> **Your task**: Copy out every line of the records below word for word, changing nothing.

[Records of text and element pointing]

• • • • • • •

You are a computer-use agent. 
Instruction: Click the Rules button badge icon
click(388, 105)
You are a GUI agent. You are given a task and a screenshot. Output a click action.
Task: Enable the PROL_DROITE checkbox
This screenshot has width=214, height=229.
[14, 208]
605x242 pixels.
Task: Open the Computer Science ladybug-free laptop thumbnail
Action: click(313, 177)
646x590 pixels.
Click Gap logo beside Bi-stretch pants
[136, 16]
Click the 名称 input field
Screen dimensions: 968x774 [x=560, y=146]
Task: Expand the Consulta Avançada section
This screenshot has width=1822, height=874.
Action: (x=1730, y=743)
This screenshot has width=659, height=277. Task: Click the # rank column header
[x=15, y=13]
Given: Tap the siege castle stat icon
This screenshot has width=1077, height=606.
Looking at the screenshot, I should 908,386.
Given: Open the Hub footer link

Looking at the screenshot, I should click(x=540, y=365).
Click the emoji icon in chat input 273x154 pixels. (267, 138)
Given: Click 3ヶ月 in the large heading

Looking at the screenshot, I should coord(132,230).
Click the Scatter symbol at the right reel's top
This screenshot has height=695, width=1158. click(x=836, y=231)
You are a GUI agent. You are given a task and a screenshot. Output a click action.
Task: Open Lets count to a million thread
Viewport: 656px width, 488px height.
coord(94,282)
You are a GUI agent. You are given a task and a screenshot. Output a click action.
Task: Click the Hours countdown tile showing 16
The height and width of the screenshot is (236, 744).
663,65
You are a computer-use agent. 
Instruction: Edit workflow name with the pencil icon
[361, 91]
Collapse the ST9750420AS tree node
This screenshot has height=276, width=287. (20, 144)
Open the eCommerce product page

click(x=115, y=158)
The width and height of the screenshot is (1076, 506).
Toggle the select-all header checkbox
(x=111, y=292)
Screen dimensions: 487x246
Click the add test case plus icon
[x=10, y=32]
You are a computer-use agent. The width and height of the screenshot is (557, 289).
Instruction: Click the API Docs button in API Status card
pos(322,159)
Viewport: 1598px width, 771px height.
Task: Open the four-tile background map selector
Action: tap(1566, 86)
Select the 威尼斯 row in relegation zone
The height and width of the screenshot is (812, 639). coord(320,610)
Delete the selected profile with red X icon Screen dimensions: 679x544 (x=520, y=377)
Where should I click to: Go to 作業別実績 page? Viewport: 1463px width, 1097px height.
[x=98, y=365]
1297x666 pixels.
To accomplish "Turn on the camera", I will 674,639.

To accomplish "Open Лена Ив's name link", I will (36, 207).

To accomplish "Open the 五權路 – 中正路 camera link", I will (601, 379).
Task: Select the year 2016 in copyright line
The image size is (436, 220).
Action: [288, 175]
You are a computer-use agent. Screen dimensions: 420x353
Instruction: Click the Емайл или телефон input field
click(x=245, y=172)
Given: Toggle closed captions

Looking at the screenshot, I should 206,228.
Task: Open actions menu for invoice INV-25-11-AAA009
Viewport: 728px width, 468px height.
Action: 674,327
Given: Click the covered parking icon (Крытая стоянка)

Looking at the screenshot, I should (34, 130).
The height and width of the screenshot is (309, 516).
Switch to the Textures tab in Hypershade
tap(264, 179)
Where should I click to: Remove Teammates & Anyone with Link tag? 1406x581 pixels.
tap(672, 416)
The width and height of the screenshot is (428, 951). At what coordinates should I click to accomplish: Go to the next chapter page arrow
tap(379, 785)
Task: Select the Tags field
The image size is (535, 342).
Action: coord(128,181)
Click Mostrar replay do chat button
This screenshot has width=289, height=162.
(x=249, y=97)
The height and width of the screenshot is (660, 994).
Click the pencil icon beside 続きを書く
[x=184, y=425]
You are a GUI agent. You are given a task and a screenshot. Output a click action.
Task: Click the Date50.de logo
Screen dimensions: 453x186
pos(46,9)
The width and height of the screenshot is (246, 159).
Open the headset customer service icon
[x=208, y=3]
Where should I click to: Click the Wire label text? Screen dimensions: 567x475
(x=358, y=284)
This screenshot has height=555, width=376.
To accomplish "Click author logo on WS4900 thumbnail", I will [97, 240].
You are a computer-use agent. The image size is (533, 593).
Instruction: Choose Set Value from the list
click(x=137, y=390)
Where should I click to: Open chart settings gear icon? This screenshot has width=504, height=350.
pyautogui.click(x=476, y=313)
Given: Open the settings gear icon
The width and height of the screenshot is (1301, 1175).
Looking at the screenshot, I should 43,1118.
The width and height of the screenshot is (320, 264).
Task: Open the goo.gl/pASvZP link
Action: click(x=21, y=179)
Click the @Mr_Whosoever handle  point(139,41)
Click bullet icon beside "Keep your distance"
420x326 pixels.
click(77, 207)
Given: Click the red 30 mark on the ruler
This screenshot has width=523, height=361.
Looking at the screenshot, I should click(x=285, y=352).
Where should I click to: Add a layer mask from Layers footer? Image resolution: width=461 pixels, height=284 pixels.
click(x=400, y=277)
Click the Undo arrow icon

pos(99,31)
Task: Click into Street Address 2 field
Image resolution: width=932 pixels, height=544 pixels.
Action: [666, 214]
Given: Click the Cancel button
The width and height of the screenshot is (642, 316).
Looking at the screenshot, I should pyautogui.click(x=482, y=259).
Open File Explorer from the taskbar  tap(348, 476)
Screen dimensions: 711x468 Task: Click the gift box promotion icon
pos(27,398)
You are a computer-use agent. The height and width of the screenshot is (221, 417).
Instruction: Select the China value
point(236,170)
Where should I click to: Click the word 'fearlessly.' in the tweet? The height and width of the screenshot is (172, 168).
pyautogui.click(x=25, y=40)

• • • • • • •

> **Task solution**:
You are a computer-use agent. 
Instruction: Click the Rules button badge icon
click(388, 105)
You are a GUI agent. You are given a task and a screenshot. Output a click action.
Task: Enable the PROL_DROITE checkbox
This screenshot has width=214, height=229.
[14, 208]
605x242 pixels.
Task: Open the Computer Science ladybug-free laptop thumbnail
Action: click(313, 177)
646x590 pixels.
Click Gap logo beside Bi-stretch pants
[136, 16]
Click the 名称 input field
Screen dimensions: 968x774 [x=560, y=146]
Task: Expand the Consulta Avançada section
This screenshot has width=1822, height=874.
Action: (x=1730, y=743)
This screenshot has width=659, height=277. Task: Click the # rank column header
[x=15, y=13]
Given: Tap the siege castle stat icon
This screenshot has width=1077, height=606.
Looking at the screenshot, I should 908,386.
Given: Open the Hub footer link

Looking at the screenshot, I should click(x=540, y=365).
Click the emoji icon in chat input 273x154 pixels. (267, 138)
Given: Click 3ヶ月 in the large heading

Looking at the screenshot, I should coord(132,230).
Click the Scatter symbol at the right reel's top
This screenshot has height=695, width=1158. click(x=836, y=231)
You are a GUI agent. You are given a task and a screenshot. Output a click action.
Task: Open Lets count to a million thread
Viewport: 656px width, 488px height.
coord(94,282)
You are a GUI agent. You are given a task and a screenshot. Output a click action.
Task: Click the Hours countdown tile showing 16
The height and width of the screenshot is (236, 744).
663,65
You are a computer-use agent. 
Instruction: Edit workflow name with the pencil icon
[361, 91]
Collapse the ST9750420AS tree node
This screenshot has height=276, width=287. (20, 144)
Open the eCommerce product page

click(x=115, y=158)
The width and height of the screenshot is (1076, 506).
Toggle the select-all header checkbox
(x=111, y=292)
Screen dimensions: 487x246
Click the add test case plus icon
[x=10, y=32]
You are a computer-use agent. The width and height of the screenshot is (557, 289).
Instruction: Click the API Docs button in API Status card
pos(322,159)
Viewport: 1598px width, 771px height.
Task: Open the four-tile background map selector
Action: tap(1566, 86)
Select the 威尼斯 row in relegation zone
The height and width of the screenshot is (812, 639). coord(320,610)
Delete the selected profile with red X icon Screen dimensions: 679x544 (x=520, y=377)
Where should I click to: Go to 作業別実績 page? Viewport: 1463px width, 1097px height.
[x=98, y=365]
1297x666 pixels.
To accomplish "Turn on the camera", I will 674,639.

To accomplish "Open Лена Ив's name link", I will (36, 207).

To accomplish "Open the 五權路 – 中正路 camera link", I will (601, 379).
Task: Select the year 2016 in copyright line
The image size is (436, 220).
Action: [288, 175]
You are a computer-use agent. Screen dimensions: 420x353
Instruction: Click the Емайл или телефон input field
click(x=245, y=172)
Given: Toggle closed captions

Looking at the screenshot, I should 206,228.
Task: Open actions menu for invoice INV-25-11-AAA009
Viewport: 728px width, 468px height.
Action: 674,327
Given: Click the covered parking icon (Крытая стоянка)

Looking at the screenshot, I should (34, 130).
The height and width of the screenshot is (309, 516).
Switch to the Textures tab in Hypershade
tap(264, 179)
Where should I click to: Remove Teammates & Anyone with Link tag? 1406x581 pixels.
tap(672, 416)
The width and height of the screenshot is (428, 951). At what coordinates should I click to accomplish: Go to the next chapter page arrow
tap(379, 785)
Task: Select the Tags field
The image size is (535, 342).
Action: coord(128,181)
Click Mostrar replay do chat button
This screenshot has width=289, height=162.
(x=249, y=97)
The height and width of the screenshot is (660, 994).
Click the pencil icon beside 続きを書く
[x=184, y=425]
You are a GUI agent. You are given a task and a screenshot. Output a click action.
Task: Click the Date50.de logo
Screen dimensions: 453x186
pos(46,9)
The width and height of the screenshot is (246, 159).
Open the headset customer service icon
[x=208, y=3]
Where should I click to: Click the Wire label text? Screen dimensions: 567x475
(x=358, y=284)
This screenshot has height=555, width=376.
To accomplish "Click author logo on WS4900 thumbnail", I will [97, 240].
You are a computer-use agent. The image size is (533, 593).
Instruction: Choose Set Value from the list
click(x=137, y=390)
Where should I click to: Open chart settings gear icon? This screenshot has width=504, height=350.
pyautogui.click(x=476, y=313)
Given: Open the settings gear icon
The width and height of the screenshot is (1301, 1175).
Looking at the screenshot, I should 43,1118.
The width and height of the screenshot is (320, 264).
Task: Open the goo.gl/pASvZP link
Action: click(x=21, y=179)
Click the @Mr_Whosoever handle  point(139,41)
Click bullet icon beside "Keep your distance"
420x326 pixels.
click(77, 207)
Given: Click the red 30 mark on the ruler
This screenshot has width=523, height=361.
Looking at the screenshot, I should click(x=285, y=352).
Where should I click to: Add a layer mask from Layers footer? Image resolution: width=461 pixels, height=284 pixels.
click(x=400, y=277)
Click the Undo arrow icon

pos(99,31)
Task: Click into Street Address 2 field
Image resolution: width=932 pixels, height=544 pixels.
Action: [666, 214]
Given: Click the Cancel button
The width and height of the screenshot is (642, 316).
Looking at the screenshot, I should pyautogui.click(x=482, y=259).
Open File Explorer from the taskbar  tap(348, 476)
Screen dimensions: 711x468 Task: Click the gift box promotion icon
pos(27,398)
You are a computer-use agent. The height and width of the screenshot is (221, 417).
Instruction: Select the China value
point(236,170)
Where should I click to: Click the word 'fearlessly.' in the tweet? The height and width of the screenshot is (172, 168).
pyautogui.click(x=25, y=40)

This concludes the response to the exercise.